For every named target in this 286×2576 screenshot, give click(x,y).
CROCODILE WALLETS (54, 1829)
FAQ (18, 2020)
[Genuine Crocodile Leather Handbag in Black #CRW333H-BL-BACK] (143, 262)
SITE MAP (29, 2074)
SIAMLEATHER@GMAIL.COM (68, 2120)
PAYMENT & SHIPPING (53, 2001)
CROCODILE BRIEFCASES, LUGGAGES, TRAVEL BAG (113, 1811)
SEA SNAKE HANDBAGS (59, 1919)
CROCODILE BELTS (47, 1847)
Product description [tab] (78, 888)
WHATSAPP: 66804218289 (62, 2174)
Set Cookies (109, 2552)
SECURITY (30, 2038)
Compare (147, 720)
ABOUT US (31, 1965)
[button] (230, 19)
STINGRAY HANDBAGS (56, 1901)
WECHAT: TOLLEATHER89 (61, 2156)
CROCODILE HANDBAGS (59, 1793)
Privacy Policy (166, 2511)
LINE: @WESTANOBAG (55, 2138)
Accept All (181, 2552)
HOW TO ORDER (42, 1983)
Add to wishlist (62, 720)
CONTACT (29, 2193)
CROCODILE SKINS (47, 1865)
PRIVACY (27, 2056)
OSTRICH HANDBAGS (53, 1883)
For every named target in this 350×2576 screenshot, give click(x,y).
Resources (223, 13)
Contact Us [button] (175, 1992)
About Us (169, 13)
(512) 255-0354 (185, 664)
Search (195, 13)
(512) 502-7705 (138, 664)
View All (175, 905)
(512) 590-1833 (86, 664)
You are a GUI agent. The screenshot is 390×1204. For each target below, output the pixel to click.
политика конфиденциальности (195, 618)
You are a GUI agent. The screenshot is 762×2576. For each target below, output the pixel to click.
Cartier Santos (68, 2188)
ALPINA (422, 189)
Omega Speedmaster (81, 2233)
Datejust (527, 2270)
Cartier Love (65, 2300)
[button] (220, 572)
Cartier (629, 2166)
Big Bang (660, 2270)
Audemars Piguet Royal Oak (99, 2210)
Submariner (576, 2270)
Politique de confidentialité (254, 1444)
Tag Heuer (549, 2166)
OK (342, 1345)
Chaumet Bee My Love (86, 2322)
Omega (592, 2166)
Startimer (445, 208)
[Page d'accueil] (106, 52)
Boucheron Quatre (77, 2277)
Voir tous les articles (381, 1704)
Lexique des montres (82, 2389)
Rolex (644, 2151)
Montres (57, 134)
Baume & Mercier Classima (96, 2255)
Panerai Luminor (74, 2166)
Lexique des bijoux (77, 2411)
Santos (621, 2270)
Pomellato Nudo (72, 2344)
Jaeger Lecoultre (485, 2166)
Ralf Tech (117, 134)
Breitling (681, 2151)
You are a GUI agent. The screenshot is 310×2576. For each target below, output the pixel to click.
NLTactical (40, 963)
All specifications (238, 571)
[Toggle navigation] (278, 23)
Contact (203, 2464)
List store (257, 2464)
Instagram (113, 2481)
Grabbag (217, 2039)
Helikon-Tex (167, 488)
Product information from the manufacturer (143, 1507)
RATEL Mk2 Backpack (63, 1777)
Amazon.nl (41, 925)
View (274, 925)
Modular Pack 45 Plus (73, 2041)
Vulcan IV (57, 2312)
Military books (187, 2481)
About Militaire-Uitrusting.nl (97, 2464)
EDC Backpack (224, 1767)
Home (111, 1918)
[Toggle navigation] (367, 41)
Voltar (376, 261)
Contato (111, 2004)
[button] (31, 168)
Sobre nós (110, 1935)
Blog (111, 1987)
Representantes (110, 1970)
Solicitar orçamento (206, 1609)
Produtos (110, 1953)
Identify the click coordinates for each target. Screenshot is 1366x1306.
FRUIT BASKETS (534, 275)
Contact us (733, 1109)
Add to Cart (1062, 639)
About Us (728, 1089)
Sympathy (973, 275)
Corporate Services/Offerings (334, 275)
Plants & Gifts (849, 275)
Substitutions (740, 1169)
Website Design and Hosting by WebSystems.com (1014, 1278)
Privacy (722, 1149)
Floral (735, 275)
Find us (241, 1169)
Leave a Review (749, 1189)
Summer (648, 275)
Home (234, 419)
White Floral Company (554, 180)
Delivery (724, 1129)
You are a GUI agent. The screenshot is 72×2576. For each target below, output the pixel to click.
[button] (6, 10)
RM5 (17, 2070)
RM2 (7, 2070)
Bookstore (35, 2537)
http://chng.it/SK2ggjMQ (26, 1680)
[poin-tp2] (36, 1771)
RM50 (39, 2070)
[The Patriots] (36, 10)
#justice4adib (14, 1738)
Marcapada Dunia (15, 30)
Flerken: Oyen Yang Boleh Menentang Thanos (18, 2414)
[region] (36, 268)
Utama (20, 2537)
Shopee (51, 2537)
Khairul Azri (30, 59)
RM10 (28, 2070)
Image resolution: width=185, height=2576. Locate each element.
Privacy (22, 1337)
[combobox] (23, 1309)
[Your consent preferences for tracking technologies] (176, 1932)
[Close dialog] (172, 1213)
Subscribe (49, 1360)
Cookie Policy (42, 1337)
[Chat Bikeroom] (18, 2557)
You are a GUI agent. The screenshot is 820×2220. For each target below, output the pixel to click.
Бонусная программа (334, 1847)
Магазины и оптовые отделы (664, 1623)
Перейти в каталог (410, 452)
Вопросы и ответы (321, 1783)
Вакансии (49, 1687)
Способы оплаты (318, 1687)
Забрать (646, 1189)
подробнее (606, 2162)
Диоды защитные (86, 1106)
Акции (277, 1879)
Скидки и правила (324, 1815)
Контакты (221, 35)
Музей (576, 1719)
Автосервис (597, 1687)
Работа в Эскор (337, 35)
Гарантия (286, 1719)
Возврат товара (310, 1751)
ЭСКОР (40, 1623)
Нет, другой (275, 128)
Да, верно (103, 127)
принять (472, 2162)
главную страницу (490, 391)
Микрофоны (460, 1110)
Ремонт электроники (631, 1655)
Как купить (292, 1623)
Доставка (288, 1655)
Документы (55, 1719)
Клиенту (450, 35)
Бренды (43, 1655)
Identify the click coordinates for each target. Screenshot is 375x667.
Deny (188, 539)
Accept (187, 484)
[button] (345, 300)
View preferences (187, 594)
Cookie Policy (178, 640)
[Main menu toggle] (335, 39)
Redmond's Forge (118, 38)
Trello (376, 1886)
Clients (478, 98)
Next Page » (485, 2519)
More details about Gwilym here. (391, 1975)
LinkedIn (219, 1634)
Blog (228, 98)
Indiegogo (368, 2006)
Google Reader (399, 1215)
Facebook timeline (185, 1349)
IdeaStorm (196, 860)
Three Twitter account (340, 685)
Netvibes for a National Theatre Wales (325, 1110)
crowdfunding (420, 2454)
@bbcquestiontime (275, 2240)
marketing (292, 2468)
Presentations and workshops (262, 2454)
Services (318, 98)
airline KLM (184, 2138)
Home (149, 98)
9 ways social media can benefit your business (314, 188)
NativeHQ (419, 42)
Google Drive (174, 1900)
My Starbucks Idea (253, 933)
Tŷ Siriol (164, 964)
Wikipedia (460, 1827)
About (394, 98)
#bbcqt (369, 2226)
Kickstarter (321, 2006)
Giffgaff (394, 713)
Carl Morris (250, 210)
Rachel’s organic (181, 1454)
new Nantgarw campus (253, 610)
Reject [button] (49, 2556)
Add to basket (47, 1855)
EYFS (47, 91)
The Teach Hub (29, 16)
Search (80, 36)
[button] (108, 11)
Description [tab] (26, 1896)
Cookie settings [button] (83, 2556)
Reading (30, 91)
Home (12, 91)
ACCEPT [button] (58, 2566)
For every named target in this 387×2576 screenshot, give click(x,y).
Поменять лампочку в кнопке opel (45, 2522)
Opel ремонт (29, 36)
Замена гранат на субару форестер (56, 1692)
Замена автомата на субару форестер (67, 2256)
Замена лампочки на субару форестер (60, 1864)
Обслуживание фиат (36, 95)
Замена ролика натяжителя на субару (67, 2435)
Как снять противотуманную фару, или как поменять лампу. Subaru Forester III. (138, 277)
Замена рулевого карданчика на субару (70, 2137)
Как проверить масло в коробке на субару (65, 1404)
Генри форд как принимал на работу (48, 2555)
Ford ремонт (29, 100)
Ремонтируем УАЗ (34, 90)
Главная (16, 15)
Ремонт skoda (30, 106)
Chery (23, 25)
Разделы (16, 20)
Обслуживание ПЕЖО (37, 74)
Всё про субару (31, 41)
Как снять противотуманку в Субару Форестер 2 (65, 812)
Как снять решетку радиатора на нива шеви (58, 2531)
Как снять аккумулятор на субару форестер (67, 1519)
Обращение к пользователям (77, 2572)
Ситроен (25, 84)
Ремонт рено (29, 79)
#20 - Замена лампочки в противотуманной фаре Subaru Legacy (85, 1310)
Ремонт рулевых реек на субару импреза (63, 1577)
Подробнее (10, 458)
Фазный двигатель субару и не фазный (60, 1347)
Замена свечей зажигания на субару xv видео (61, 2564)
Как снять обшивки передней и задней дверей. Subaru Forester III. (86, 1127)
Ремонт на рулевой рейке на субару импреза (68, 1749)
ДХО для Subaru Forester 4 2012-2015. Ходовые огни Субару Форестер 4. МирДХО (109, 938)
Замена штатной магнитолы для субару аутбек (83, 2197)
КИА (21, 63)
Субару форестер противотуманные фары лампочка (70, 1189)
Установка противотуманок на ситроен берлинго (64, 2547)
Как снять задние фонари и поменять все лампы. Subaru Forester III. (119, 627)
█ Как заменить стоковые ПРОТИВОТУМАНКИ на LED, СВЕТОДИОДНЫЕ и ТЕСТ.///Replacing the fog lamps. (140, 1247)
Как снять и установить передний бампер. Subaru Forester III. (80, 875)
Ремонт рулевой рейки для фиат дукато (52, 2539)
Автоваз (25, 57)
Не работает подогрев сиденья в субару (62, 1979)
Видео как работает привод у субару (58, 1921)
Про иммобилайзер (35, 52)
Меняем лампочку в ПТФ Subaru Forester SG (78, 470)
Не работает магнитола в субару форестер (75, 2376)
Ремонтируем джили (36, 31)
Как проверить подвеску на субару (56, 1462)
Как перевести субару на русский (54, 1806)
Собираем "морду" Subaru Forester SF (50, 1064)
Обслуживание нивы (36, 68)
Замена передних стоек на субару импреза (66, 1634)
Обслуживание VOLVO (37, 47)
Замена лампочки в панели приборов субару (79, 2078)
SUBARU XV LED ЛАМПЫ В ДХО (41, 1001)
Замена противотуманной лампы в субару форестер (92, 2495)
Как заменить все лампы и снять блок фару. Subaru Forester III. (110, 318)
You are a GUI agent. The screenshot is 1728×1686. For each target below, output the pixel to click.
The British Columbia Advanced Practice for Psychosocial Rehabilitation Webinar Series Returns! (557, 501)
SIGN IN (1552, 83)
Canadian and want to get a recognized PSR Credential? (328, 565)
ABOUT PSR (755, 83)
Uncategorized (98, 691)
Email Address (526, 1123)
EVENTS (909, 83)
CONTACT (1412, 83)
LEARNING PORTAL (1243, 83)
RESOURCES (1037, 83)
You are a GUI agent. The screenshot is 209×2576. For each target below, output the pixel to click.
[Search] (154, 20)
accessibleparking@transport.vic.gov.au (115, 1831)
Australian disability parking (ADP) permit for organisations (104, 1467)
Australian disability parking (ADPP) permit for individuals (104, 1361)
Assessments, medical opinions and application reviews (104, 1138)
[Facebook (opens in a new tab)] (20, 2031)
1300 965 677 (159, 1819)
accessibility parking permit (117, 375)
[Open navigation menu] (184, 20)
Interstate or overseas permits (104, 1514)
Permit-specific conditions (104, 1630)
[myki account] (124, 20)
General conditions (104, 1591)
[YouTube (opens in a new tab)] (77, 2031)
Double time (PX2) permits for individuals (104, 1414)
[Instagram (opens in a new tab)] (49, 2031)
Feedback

◇ ◇ ◇

- What is expected: As the answer, set down only the lines from the data above between the one holding "#bbcqt (369, 2226)" and the one holding "Фазный двигатель субару", inclusive, exactly as they read.

- Expected output:
#bbcqt (369, 2226)
Kickstarter (321, 2006)
Giffgaff (394, 713)
Carl Morris (250, 210)
Rachel’s organic (181, 1454)
new Nantgarw campus (253, 610)
Reject [button] (49, 2556)
Add to basket (47, 1855)
EYFS (47, 91)
The Teach Hub (29, 16)
Search (80, 36)
[button] (108, 11)
Description [tab] (26, 1896)
Cookie settings [button] (83, 2556)
Reading (30, 91)
Home (12, 91)
ACCEPT [button] (58, 2566)
For every named target in this 387×2576 screenshot, give click(x,y).
Поменять лампочку в кнопке opel (45, 2522)
Opel ремонт (29, 36)
Замена гранат на субару форестер (56, 1692)
Замена автомата на субару форестер (67, 2256)
Замена лампочки на субару форестер (60, 1864)
Обслуживание фиат (36, 95)
Замена ролика натяжителя на субару (67, 2435)
Как снять противотуманную фару, или как поменять лампу. Subaru Forester III. (138, 277)
Замена рулевого карданчика на субару (70, 2137)
Как проверить масло в коробке на субару (65, 1404)
Генри форд как принимал на работу (48, 2555)
Ford ремонт (29, 100)
Ремонтируем УАЗ (34, 90)
Главная (16, 15)
Ремонт skoda (30, 106)
Chery (23, 25)
Разделы (16, 20)
Обслуживание ПЕЖО (37, 74)
Всё про субару (31, 41)
Как снять противотуманку в Субару Форестер 2 (65, 812)
Как снять решетку радиатора на нива шеви (58, 2531)
Как снять аккумулятор на субару форестер (67, 1519)
Обращение к пользователям (77, 2572)
Ситроен (25, 84)
Ремонт рено (29, 79)
#20 - Замена лампочки в противотуманной фаре Subaru Legacy (85, 1310)
Ремонт рулевых реек на субару импреза (63, 1577)
Подробнее (10, 458)
Фазный двигатель субару и не фазный (60, 1347)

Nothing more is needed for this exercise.